| | by admin | | posted on 1st May 2023 | The English Revolution | | views 2417 | |
The Ranters were not an organised group or sect. Rather they were loosely connected radical individuals during the The English Revolution.
The name Ranters is used as a generic term for these individuals who were self proclaimed messiahs, prophets and preachers who emerged towards the end of the English Civil War Period and died out shortly afterwards.
The movement grew out of disillusionment with Oliver Cromwell and Parliament betraying the demands of the Levellers. In part, the Levellers wanted social reform to include religious tolerance, freedom to worship, and the non payment of tithes.
These were demands the Ranters also made.

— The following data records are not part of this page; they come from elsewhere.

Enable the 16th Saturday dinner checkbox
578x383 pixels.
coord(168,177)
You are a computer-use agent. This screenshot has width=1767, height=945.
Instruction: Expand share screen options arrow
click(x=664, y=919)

In general, they accepted the idea that God was present in everyone and in every living thing, thus rejecting the orthodox dualism that separated God in heaven from sinful people on earth. A group of Ranters in London called itself 'My One Flesh' to emphasise the unity of humankind and the whole of creation.
They rejected the literal truth of the Bible, the reality of heaven and hell, the Trinity, and the notion of immorality, maintaining that spiritual salvation existed here on Earth. Ranters believed this would be achieved through nudity, blasphemy, swearing, and profanity, and, most of all, sexual liberty. For the Ranters, sin was a product only of the imagination and private ownership of property was wrong.
Like the Quakers, the Ranters embraced the concept of the Inner Light, but went further by claiming that anyone who had formed a personal relationship with God was no longer bound by conventional society and that whatever was done in The Spirit was justifiable.
The Ranters called for compassion for outcasts – beggars, rogues, and thieves – and for an emphasis on impulse and instinct. They believed any act was good so long as it was done with passion and conviction.
This encouraged a sense of liberation from all legal and moral restraint. Organised forms of religion could be rejected, the concept of sinfulness dismissed, and the Bible itself disregarded. Free love, drinking, smoking, and swearing were regarded as routes to spiritual liberation.
Ranters believed that Christ’s atonement on behalf of humankind was sufficient to save believers to such a degree that they lived in a state of 'free grace'. In other words, the Ranters rejected the authority of the Church of England.
The Ranters had earlier come into contact and even rivalry with the emerging Quakers, who were often falsely accused of direct association with them. One founder of Quakerism, George Fox, wrote in his journal that by the time of the Restoration many Ranters had converted to Quakerism.